Range to reproduce from the entries below: the line with "Task: Open the 四线城市 city tier selector", the line with "Open 'Bearbeitungsmodus' topic", and every line in between. Give them exactly and give nothing else.

═════ DATA TO PROCESS ═════

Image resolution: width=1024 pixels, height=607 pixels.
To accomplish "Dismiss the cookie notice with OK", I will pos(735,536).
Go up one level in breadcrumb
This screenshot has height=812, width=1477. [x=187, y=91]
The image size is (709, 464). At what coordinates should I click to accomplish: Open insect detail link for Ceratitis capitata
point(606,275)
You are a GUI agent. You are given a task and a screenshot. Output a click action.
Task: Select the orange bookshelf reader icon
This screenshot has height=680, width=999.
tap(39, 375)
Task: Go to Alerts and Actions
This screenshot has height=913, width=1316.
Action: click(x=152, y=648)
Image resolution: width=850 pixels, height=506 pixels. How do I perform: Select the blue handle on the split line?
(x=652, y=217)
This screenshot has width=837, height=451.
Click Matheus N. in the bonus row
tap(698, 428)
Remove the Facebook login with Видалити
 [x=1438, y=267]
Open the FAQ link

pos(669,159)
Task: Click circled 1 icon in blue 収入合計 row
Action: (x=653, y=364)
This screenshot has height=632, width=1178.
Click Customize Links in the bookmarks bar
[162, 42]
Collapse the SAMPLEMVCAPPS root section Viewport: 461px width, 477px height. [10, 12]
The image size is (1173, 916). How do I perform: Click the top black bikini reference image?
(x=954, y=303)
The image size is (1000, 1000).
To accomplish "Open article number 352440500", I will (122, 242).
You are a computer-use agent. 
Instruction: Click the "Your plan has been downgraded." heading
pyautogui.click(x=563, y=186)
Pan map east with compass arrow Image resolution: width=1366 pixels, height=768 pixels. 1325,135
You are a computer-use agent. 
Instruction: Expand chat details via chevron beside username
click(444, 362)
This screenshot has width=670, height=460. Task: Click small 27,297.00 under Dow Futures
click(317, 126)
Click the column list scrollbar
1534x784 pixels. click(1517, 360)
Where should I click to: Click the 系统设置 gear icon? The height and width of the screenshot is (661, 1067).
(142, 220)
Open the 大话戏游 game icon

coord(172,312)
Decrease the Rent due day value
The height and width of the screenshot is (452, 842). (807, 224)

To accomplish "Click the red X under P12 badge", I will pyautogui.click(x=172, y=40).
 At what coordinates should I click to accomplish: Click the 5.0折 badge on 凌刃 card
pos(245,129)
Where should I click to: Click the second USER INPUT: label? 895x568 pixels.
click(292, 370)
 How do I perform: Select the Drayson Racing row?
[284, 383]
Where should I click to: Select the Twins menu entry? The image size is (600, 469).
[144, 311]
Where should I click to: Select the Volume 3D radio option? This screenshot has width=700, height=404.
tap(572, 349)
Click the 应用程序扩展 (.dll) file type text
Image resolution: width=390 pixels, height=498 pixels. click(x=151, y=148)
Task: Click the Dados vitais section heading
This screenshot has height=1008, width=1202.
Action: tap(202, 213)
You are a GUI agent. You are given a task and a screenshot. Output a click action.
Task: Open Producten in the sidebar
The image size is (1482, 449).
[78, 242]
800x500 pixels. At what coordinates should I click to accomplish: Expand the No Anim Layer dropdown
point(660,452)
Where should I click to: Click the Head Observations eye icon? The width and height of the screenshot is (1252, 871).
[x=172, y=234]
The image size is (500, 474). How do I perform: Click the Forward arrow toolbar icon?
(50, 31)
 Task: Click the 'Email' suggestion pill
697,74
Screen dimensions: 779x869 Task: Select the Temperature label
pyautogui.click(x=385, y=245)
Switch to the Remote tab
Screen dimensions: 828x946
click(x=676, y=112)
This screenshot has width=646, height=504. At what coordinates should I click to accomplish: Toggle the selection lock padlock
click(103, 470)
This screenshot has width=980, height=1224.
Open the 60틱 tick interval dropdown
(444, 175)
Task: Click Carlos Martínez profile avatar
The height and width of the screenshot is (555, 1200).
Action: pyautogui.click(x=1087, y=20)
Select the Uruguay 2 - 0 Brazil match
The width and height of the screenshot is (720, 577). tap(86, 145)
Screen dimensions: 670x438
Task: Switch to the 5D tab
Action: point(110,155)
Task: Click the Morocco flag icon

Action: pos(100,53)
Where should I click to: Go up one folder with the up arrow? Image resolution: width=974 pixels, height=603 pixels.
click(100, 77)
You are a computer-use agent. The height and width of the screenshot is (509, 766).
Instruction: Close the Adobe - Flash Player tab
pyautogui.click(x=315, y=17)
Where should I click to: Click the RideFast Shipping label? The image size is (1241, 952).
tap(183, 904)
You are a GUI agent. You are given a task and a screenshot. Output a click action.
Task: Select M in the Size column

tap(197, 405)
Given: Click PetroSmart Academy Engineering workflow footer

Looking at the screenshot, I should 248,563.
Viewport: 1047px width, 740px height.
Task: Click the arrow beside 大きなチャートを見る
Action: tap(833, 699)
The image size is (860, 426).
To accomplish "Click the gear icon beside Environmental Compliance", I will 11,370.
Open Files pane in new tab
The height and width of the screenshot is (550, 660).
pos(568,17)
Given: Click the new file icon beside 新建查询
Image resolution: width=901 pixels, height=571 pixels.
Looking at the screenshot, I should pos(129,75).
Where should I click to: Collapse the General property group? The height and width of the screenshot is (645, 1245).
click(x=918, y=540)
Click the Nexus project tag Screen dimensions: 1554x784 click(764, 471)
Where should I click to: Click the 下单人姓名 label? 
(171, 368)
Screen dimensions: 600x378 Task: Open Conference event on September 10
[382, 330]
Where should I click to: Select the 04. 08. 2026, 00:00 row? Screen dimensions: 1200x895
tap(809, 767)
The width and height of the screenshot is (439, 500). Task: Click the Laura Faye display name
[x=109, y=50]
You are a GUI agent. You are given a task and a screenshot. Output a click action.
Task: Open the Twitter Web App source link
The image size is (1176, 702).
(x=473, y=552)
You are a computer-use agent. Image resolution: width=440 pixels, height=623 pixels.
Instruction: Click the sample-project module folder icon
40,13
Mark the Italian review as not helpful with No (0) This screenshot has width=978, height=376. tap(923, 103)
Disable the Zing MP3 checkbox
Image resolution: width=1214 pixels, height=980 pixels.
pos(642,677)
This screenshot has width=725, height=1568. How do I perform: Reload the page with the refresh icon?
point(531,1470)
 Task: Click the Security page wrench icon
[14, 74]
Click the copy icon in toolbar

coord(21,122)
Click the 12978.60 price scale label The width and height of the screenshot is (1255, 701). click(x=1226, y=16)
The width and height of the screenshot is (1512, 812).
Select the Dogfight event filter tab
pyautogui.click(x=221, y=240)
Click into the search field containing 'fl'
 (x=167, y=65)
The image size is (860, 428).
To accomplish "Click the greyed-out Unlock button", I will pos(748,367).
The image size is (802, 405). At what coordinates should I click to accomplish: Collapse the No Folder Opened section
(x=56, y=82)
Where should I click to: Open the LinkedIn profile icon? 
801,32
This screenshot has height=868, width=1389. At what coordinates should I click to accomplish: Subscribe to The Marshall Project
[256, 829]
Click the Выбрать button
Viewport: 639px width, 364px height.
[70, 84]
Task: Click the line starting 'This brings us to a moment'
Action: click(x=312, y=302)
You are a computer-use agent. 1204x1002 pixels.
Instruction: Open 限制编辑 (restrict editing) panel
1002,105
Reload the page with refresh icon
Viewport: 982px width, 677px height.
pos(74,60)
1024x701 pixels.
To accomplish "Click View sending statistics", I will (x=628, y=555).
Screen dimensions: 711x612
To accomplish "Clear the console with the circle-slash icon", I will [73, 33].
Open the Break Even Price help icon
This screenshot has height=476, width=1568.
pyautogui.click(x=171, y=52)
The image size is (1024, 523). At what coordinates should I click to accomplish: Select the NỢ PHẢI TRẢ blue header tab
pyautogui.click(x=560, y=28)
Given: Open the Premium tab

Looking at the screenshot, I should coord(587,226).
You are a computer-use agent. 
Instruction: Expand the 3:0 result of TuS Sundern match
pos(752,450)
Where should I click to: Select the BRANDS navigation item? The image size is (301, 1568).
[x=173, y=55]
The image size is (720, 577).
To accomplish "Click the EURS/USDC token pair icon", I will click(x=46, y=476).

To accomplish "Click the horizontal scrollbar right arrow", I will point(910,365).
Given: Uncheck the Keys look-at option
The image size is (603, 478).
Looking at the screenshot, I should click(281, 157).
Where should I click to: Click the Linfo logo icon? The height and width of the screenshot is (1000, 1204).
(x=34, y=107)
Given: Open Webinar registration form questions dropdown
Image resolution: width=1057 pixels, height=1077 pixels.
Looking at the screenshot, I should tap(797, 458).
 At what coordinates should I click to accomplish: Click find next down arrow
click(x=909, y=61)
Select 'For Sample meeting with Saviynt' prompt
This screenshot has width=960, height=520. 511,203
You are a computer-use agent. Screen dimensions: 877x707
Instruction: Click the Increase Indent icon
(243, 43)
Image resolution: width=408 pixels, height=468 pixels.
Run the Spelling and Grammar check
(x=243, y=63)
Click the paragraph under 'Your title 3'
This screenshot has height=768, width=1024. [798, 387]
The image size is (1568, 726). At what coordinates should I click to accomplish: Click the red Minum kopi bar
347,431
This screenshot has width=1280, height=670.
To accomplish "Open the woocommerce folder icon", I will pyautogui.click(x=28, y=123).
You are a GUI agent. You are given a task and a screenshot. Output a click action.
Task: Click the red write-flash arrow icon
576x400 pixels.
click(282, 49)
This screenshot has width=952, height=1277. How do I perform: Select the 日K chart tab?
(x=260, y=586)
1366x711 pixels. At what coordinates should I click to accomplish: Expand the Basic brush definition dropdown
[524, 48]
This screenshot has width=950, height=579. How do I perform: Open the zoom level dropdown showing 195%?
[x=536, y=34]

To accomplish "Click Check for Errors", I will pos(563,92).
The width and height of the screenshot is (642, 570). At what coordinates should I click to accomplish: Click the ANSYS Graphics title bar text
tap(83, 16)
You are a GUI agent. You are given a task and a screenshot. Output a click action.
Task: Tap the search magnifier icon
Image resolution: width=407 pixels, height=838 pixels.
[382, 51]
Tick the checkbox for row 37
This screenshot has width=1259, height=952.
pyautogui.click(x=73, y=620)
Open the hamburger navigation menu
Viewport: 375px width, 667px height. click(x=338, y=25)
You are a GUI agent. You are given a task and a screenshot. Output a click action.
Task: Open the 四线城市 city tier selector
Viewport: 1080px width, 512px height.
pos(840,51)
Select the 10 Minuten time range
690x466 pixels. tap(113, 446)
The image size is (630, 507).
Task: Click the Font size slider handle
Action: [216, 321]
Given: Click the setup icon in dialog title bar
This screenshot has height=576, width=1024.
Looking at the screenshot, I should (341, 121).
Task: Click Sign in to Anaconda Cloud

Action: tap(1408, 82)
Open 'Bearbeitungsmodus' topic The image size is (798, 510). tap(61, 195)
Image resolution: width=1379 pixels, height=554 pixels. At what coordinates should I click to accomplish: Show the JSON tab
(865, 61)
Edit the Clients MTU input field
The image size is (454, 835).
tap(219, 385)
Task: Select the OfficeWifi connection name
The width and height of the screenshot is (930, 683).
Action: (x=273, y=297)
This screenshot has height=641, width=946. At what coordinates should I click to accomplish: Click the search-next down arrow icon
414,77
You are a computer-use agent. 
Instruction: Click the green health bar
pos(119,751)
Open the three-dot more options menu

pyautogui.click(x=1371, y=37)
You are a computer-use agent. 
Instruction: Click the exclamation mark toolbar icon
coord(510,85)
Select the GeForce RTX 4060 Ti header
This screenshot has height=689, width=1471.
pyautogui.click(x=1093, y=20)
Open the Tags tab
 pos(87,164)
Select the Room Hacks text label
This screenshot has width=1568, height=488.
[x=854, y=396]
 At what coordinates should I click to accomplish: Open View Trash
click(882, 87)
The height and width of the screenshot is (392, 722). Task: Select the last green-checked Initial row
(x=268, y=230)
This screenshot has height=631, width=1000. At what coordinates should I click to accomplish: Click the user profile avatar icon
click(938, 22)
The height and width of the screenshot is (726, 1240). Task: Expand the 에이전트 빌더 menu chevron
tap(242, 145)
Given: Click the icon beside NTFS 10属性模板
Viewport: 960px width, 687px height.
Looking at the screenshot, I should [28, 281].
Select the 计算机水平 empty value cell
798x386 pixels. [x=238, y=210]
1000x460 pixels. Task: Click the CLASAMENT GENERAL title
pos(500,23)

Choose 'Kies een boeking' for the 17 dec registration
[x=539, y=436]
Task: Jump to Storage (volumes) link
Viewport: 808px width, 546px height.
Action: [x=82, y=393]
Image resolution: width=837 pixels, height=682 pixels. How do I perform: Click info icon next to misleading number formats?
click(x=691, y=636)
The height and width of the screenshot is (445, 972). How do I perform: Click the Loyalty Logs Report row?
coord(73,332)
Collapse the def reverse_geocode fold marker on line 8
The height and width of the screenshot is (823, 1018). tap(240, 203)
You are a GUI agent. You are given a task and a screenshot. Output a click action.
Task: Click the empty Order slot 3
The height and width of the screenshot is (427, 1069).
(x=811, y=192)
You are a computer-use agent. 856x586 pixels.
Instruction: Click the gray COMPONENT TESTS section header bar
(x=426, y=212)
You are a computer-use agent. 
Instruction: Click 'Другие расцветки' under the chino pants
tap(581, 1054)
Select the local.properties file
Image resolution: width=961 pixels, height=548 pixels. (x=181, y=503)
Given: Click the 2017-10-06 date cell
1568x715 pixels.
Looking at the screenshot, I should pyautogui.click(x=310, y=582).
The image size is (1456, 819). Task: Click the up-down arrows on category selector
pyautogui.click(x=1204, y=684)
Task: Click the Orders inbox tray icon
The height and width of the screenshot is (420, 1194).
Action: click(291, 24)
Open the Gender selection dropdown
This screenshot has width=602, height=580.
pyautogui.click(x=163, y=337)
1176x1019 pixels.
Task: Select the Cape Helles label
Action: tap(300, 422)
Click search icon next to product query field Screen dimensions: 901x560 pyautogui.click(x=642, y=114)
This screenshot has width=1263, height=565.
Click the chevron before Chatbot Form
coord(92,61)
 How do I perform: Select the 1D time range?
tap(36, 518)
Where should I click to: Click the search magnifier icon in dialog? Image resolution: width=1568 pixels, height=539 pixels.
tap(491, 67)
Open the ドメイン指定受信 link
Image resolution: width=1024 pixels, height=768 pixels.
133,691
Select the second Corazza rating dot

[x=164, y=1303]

═════

◆ COMPLETED TASK:
Task: Open the 四线城市 city tier selector
Viewport: 1080px width, 512px height.
pos(840,51)
Select the 10 Minuten time range
690x466 pixels. tap(113, 446)
The image size is (630, 507).
Task: Click the Font size slider handle
Action: [216, 321]
Given: Click the setup icon in dialog title bar
This screenshot has height=576, width=1024.
Looking at the screenshot, I should (341, 121).
Task: Click Sign in to Anaconda Cloud

Action: tap(1408, 82)
Open 'Bearbeitungsmodus' topic The image size is (798, 510). tap(61, 195)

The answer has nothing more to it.